Let the line containing "Click the Open Power BI icon" serve as the first line of the answer and the final line of the entries as its last, with every line between copied exactly.

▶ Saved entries
========
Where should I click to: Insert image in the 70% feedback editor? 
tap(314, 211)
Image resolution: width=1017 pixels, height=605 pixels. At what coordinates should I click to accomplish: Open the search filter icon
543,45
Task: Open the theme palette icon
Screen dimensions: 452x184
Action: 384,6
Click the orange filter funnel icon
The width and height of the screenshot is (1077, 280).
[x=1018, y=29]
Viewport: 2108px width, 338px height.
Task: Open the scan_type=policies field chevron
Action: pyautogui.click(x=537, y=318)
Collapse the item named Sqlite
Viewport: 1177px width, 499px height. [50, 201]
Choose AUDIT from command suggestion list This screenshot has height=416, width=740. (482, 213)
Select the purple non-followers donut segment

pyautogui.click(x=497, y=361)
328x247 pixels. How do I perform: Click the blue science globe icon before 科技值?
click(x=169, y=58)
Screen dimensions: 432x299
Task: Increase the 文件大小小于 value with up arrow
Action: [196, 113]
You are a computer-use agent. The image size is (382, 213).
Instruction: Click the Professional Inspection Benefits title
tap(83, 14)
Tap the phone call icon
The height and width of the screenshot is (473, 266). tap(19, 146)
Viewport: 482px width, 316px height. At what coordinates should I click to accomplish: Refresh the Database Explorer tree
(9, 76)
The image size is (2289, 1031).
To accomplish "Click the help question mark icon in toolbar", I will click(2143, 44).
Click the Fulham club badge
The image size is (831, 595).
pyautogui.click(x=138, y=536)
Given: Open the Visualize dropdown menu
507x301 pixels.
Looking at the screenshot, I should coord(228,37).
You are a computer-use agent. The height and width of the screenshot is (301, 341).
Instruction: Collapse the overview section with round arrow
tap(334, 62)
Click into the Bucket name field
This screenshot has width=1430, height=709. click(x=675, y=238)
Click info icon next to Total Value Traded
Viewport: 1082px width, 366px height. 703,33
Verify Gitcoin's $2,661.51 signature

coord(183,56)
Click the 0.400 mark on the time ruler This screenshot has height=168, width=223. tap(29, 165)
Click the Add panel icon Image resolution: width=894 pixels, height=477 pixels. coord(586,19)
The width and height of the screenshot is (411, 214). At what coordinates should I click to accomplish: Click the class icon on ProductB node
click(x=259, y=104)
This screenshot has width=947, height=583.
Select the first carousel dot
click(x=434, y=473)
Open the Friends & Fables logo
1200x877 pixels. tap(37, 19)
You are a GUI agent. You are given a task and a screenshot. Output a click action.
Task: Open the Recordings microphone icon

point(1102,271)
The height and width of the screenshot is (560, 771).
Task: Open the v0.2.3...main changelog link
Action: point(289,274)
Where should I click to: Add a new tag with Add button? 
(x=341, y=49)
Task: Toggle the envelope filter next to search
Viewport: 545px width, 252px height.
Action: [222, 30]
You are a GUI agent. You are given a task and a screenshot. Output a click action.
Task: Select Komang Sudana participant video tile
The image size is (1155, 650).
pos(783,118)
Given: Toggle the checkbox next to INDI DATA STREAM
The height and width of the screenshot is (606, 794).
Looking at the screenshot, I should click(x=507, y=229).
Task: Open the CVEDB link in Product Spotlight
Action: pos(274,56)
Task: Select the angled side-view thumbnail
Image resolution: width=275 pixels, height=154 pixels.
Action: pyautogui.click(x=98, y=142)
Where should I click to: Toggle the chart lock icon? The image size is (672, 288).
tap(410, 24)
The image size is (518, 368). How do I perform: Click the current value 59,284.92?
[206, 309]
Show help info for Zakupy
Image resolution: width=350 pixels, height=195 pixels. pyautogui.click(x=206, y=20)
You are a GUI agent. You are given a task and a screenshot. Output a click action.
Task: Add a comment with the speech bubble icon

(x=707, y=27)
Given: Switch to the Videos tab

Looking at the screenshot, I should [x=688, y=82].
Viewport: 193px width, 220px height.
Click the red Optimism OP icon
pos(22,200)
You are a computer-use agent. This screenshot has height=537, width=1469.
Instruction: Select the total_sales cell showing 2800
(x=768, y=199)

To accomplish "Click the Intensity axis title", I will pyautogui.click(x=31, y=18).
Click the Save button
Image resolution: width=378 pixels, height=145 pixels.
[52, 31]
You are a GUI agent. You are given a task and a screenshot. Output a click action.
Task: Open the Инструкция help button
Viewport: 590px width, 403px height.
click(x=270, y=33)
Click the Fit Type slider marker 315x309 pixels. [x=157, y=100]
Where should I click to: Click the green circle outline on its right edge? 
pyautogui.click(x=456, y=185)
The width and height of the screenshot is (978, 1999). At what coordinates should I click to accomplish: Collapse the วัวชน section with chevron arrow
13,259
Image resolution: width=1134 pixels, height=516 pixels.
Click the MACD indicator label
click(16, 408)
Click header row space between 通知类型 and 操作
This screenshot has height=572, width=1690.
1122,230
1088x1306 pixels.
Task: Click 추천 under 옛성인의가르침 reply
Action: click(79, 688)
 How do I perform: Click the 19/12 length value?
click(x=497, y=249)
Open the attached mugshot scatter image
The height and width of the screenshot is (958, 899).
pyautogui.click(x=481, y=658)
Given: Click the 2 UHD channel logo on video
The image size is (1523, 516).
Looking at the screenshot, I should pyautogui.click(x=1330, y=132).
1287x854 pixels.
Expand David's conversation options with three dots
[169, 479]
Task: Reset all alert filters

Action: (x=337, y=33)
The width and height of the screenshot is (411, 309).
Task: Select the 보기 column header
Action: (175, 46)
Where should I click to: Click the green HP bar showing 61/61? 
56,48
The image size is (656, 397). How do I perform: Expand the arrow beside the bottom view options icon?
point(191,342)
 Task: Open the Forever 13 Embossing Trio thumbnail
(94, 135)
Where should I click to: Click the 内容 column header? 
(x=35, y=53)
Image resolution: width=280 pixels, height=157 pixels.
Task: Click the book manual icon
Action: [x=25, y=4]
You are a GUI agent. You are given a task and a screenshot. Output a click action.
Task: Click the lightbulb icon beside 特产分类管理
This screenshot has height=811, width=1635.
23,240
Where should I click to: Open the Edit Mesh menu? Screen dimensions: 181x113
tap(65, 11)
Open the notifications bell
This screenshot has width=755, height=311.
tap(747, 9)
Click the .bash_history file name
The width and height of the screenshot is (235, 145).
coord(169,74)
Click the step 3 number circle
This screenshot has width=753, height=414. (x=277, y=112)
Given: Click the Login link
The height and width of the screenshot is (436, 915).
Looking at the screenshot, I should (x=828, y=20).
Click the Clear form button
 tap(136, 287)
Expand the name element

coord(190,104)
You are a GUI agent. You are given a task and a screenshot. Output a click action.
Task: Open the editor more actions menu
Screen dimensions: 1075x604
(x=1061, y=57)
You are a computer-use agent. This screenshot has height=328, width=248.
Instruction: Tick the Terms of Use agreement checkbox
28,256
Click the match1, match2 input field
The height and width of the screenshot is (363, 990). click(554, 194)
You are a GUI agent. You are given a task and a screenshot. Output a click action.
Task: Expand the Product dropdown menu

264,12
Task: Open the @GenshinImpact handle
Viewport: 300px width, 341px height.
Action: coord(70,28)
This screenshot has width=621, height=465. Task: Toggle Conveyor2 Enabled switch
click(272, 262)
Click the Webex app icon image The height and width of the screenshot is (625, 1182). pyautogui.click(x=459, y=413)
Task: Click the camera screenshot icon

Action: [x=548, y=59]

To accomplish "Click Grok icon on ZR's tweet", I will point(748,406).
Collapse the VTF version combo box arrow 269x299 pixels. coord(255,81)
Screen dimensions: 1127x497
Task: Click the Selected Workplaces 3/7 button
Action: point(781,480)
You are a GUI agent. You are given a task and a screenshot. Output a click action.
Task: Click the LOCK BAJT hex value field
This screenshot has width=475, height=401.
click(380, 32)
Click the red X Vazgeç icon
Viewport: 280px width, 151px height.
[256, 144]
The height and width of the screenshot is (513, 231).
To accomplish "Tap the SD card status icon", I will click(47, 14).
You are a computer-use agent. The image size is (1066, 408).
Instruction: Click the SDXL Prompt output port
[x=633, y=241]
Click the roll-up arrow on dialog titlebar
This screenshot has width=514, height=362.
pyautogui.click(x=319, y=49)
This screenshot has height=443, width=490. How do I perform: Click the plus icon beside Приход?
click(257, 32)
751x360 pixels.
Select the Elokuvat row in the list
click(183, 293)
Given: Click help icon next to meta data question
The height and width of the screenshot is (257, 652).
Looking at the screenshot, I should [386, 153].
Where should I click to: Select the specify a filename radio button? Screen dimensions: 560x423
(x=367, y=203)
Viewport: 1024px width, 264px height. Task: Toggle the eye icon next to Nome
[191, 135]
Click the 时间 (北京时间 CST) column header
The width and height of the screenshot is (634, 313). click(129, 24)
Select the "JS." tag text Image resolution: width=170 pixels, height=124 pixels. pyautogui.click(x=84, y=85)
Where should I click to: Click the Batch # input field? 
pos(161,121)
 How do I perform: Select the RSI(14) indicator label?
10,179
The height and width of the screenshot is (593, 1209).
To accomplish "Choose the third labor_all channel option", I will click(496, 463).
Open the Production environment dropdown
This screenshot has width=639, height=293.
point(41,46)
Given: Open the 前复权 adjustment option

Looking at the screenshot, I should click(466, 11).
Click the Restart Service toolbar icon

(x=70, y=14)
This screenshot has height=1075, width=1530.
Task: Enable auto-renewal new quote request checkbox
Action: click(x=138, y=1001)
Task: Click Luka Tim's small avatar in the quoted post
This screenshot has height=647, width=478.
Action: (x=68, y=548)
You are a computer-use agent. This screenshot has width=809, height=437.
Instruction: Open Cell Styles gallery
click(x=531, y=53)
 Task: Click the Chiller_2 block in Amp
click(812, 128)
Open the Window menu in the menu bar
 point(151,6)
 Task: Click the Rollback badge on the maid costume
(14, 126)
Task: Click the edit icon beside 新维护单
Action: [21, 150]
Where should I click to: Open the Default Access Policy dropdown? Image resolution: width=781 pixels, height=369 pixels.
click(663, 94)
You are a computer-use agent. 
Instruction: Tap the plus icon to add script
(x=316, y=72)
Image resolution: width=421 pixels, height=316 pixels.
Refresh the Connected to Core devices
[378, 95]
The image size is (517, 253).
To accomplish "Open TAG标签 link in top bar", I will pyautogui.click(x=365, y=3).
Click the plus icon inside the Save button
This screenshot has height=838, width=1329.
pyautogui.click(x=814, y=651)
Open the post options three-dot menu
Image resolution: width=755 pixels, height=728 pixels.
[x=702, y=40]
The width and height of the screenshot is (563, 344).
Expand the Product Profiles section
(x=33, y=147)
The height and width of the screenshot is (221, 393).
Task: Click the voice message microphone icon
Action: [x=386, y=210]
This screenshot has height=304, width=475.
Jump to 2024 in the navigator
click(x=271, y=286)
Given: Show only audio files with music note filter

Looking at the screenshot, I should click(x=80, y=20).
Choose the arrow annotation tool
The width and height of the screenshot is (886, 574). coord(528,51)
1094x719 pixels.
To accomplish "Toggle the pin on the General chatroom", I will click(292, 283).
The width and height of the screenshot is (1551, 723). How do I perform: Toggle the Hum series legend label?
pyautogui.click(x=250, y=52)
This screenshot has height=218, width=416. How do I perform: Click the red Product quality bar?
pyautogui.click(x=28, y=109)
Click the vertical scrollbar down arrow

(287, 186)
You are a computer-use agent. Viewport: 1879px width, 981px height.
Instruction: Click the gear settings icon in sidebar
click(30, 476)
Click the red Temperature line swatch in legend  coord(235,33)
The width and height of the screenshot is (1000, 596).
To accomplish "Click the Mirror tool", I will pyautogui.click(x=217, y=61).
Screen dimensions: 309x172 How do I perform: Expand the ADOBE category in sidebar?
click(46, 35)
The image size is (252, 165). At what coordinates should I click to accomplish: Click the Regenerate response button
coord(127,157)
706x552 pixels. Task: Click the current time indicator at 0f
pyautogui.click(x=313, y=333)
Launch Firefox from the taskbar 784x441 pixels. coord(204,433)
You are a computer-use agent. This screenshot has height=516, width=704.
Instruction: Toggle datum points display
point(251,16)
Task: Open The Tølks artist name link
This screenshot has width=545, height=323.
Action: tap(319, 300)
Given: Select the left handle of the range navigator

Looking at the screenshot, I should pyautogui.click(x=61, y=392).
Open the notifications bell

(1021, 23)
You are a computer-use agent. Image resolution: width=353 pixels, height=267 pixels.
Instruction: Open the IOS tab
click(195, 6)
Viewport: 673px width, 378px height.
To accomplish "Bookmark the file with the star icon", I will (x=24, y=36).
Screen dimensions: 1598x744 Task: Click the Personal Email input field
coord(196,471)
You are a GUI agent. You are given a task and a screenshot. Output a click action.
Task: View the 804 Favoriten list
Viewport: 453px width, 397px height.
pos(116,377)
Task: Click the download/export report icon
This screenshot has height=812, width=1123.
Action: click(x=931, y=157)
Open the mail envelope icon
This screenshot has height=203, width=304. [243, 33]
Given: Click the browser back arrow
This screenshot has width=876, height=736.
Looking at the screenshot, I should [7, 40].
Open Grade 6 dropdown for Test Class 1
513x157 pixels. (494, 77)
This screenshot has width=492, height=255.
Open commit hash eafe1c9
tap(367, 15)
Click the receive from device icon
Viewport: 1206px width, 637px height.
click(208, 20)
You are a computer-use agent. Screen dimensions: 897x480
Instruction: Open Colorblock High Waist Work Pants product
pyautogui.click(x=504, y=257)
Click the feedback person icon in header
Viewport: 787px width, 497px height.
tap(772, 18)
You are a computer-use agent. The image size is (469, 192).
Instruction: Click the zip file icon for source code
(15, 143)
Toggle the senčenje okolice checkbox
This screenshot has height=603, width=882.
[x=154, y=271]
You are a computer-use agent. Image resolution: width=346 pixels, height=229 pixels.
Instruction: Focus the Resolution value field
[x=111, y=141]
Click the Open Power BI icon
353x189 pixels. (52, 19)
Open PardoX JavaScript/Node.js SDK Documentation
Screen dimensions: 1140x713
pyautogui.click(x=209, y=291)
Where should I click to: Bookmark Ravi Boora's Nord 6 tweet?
========
▶ Response area
Click the Open Power BI icon
353x189 pixels. (52, 19)
Open PardoX JavaScript/Node.js SDK Documentation
Screen dimensions: 1140x713
pyautogui.click(x=209, y=291)
Where should I click to: Bookmark Ravi Boora's Nord 6 tweet?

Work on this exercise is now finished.